[Task goal] Reproduce every line of the listing below word for word, in the same order.

>>>>

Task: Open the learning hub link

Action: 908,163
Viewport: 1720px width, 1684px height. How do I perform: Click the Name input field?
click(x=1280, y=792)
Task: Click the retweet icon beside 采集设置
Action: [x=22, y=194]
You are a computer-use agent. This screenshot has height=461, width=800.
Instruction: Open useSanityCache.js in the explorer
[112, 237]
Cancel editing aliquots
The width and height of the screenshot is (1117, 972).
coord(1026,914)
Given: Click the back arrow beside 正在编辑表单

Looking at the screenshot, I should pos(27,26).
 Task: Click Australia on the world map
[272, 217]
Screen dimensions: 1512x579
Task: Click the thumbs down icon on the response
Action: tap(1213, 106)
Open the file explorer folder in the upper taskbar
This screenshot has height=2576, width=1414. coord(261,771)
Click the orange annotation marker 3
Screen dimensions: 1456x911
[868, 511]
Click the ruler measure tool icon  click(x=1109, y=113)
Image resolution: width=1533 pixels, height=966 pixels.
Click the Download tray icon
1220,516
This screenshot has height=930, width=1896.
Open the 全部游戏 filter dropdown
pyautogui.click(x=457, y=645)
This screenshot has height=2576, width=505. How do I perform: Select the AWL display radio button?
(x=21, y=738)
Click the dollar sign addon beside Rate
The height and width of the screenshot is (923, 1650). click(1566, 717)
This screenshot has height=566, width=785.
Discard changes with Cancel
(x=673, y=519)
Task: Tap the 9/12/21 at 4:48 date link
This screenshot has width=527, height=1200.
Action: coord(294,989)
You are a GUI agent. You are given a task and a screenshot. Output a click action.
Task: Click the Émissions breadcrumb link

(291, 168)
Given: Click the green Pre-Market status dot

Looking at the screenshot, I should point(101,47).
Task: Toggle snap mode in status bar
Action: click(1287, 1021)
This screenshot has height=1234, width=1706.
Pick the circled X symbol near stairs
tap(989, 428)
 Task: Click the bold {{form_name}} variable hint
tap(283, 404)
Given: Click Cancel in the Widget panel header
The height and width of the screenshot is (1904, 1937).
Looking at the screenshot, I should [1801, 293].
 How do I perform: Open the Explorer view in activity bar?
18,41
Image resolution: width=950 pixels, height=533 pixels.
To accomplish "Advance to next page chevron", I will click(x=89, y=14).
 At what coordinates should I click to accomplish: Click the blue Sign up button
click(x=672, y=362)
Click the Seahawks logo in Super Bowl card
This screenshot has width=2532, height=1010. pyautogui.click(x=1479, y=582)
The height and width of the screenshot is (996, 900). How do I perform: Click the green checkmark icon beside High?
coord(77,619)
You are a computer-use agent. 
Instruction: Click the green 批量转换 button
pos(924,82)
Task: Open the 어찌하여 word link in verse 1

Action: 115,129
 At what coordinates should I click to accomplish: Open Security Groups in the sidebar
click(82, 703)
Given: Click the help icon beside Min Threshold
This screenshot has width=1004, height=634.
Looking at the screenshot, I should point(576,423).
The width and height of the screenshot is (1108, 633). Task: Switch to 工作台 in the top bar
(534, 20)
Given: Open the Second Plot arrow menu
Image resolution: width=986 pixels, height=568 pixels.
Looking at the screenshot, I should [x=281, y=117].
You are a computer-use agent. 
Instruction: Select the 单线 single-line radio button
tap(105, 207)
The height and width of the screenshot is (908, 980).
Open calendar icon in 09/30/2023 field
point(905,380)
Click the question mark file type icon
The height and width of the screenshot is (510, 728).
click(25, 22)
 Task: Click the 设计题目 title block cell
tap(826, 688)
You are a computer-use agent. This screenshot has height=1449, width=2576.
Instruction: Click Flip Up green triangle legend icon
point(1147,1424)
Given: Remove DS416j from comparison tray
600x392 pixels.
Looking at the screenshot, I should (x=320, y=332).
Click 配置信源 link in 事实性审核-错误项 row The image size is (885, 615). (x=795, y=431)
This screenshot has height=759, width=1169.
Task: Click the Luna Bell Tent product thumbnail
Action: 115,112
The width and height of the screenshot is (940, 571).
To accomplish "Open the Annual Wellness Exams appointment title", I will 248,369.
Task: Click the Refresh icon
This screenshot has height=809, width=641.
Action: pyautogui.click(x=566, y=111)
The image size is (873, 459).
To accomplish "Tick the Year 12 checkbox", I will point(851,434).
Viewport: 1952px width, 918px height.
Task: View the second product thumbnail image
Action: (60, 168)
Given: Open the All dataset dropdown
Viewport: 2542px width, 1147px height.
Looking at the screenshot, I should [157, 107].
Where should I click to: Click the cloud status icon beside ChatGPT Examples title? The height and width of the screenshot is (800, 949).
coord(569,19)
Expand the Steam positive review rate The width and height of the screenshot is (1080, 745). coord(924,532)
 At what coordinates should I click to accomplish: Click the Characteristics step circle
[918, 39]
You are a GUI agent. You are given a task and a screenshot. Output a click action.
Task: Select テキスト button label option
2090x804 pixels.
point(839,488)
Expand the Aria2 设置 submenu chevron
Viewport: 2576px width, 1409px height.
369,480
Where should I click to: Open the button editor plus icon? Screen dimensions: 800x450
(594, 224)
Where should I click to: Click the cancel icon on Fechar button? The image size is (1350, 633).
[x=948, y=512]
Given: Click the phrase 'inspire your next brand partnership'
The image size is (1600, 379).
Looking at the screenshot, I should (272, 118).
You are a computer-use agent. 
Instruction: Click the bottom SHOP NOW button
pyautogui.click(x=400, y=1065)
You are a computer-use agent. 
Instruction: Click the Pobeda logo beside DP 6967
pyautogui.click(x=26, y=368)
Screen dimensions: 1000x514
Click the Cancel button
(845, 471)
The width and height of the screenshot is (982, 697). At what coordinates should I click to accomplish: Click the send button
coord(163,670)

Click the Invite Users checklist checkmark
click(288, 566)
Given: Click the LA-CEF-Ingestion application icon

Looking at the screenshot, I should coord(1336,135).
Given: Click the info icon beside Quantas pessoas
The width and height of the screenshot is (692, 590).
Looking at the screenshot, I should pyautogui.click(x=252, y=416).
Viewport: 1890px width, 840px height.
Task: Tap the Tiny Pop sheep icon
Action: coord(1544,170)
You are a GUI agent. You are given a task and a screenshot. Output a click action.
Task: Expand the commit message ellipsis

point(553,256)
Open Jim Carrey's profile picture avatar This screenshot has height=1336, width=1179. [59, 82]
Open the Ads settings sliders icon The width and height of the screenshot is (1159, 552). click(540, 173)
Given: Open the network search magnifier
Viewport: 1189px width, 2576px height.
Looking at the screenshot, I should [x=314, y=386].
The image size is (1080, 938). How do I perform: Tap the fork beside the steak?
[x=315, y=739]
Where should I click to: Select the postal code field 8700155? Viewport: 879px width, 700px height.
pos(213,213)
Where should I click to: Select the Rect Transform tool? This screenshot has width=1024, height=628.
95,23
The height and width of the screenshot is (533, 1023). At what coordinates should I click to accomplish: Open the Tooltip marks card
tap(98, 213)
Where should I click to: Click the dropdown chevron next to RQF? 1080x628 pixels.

<<<<

[Full response]
Task: Open the learning hub link

Action: 908,163
Viewport: 1720px width, 1684px height. How do I perform: Click the Name input field?
click(x=1280, y=792)
Task: Click the retweet icon beside 采集设置
Action: [x=22, y=194]
You are a computer-use agent. This screenshot has height=461, width=800.
Instruction: Open useSanityCache.js in the explorer
[112, 237]
Cancel editing aliquots
The width and height of the screenshot is (1117, 972).
coord(1026,914)
Given: Click the back arrow beside 正在编辑表单

Looking at the screenshot, I should pos(27,26).
 Task: Click Australia on the world map
[272, 217]
Screen dimensions: 1512x579
Task: Click the thumbs down icon on the response
Action: tap(1213, 106)
Open the file explorer folder in the upper taskbar
This screenshot has height=2576, width=1414. coord(261,771)
Click the orange annotation marker 3
Screen dimensions: 1456x911
[868, 511]
Click the ruler measure tool icon  click(x=1109, y=113)
Image resolution: width=1533 pixels, height=966 pixels.
Click the Download tray icon
1220,516
This screenshot has height=930, width=1896.
Open the 全部游戏 filter dropdown
pyautogui.click(x=457, y=645)
This screenshot has height=2576, width=505. How do I perform: Select the AWL display radio button?
(x=21, y=738)
Click the dollar sign addon beside Rate
The height and width of the screenshot is (923, 1650). click(1566, 717)
This screenshot has height=566, width=785.
Discard changes with Cancel
(x=673, y=519)
Task: Tap the 9/12/21 at 4:48 date link
This screenshot has width=527, height=1200.
Action: coord(294,989)
You are a GUI agent. You are given a task and a screenshot. Output a click action.
Task: Click the Émissions breadcrumb link

(291, 168)
Given: Click the green Pre-Market status dot

Looking at the screenshot, I should point(101,47).
Task: Toggle snap mode in status bar
Action: click(1287, 1021)
This screenshot has height=1234, width=1706.
Pick the circled X symbol near stairs
tap(989, 428)
 Task: Click the bold {{form_name}} variable hint
tap(283, 404)
Given: Click Cancel in the Widget panel header
The height and width of the screenshot is (1904, 1937).
Looking at the screenshot, I should [1801, 293].
 How do I perform: Open the Explorer view in activity bar?
18,41
Image resolution: width=950 pixels, height=533 pixels.
To accomplish "Advance to next page chevron", I will click(x=89, y=14).
 At what coordinates should I click to accomplish: Click the blue Sign up button
click(x=672, y=362)
Click the Seahawks logo in Super Bowl card
This screenshot has width=2532, height=1010. pyautogui.click(x=1479, y=582)
The height and width of the screenshot is (996, 900). How do I perform: Click the green checkmark icon beside High?
coord(77,619)
You are a computer-use agent. 
Instruction: Click the green 批量转换 button
pos(924,82)
Task: Open the 어찌하여 word link in verse 1

Action: 115,129
 At what coordinates should I click to accomplish: Open Security Groups in the sidebar
click(82, 703)
Given: Click the help icon beside Min Threshold
This screenshot has width=1004, height=634.
Looking at the screenshot, I should point(576,423).
The width and height of the screenshot is (1108, 633). Task: Switch to 工作台 in the top bar
(534, 20)
Given: Open the Second Plot arrow menu
Image resolution: width=986 pixels, height=568 pixels.
Looking at the screenshot, I should [x=281, y=117].
You are a computer-use agent. 
Instruction: Select the 单线 single-line radio button
tap(105, 207)
The height and width of the screenshot is (908, 980).
Open calendar icon in 09/30/2023 field
point(905,380)
Click the question mark file type icon
The height and width of the screenshot is (510, 728).
click(25, 22)
 Task: Click the 设计题目 title block cell
tap(826, 688)
You are a computer-use agent. This screenshot has height=1449, width=2576.
Instruction: Click Flip Up green triangle legend icon
point(1147,1424)
Given: Remove DS416j from comparison tray
600x392 pixels.
Looking at the screenshot, I should (x=320, y=332).
Click 配置信源 link in 事实性审核-错误项 row The image size is (885, 615). (x=795, y=431)
This screenshot has height=759, width=1169.
Task: Click the Luna Bell Tent product thumbnail
Action: 115,112
The width and height of the screenshot is (940, 571).
To accomplish "Open the Annual Wellness Exams appointment title", I will 248,369.
Task: Click the Refresh icon
This screenshot has height=809, width=641.
Action: pyautogui.click(x=566, y=111)
The image size is (873, 459).
To accomplish "Tick the Year 12 checkbox", I will point(851,434).
Viewport: 1952px width, 918px height.
Task: View the second product thumbnail image
Action: (60, 168)
Given: Open the All dataset dropdown
Viewport: 2542px width, 1147px height.
Looking at the screenshot, I should [157, 107].
Where should I click to: Click the cloud status icon beside ChatGPT Examples title? The height and width of the screenshot is (800, 949).
coord(569,19)
Expand the Steam positive review rate The width and height of the screenshot is (1080, 745). coord(924,532)
 At what coordinates should I click to accomplish: Click the Characteristics step circle
[918, 39]
You are a GUI agent. You are given a task and a screenshot. Output a click action.
Task: Select テキスト button label option
2090x804 pixels.
point(839,488)
Expand the Aria2 设置 submenu chevron
Viewport: 2576px width, 1409px height.
369,480
Where should I click to: Open the button editor plus icon? Screen dimensions: 800x450
(594, 224)
Where should I click to: Click the cancel icon on Fechar button? The image size is (1350, 633).
[x=948, y=512]
Given: Click the phrase 'inspire your next brand partnership'
The image size is (1600, 379).
Looking at the screenshot, I should (272, 118).
You are a computer-use agent. 
Instruction: Click the bottom SHOP NOW button
pyautogui.click(x=400, y=1065)
You are a computer-use agent. 
Instruction: Click the Pobeda logo beside DP 6967
pyautogui.click(x=26, y=368)
Screen dimensions: 1000x514
Click the Cancel button
(845, 471)
The width and height of the screenshot is (982, 697). At what coordinates should I click to accomplish: Click the send button
coord(163,670)

Click the Invite Users checklist checkmark
click(288, 566)
Given: Click the LA-CEF-Ingestion application icon

Looking at the screenshot, I should coord(1336,135).
Given: Click the info icon beside Quantas pessoas
The width and height of the screenshot is (692, 590).
Looking at the screenshot, I should pyautogui.click(x=252, y=416).
Viewport: 1890px width, 840px height.
Task: Tap the Tiny Pop sheep icon
Action: coord(1544,170)
You are a GUI agent. You are given a task and a screenshot. Output a click action.
Task: Expand the commit message ellipsis

point(553,256)
Open Jim Carrey's profile picture avatar This screenshot has height=1336, width=1179. [59, 82]
Open the Ads settings sliders icon The width and height of the screenshot is (1159, 552). click(540, 173)
Given: Open the network search magnifier
Viewport: 1189px width, 2576px height.
Looking at the screenshot, I should [x=314, y=386].
The image size is (1080, 938). How do I perform: Tap the fork beside the steak?
[x=315, y=739]
Where should I click to: Select the postal code field 8700155? Viewport: 879px width, 700px height.
pos(213,213)
Where should I click to: Select the Rect Transform tool? This screenshot has width=1024, height=628.
95,23
The height and width of the screenshot is (533, 1023). At what coordinates should I click to accomplish: Open the Tooltip marks card
tap(98, 213)
Where should I click to: Click the dropdown chevron next to RQF? 1080x628 pixels.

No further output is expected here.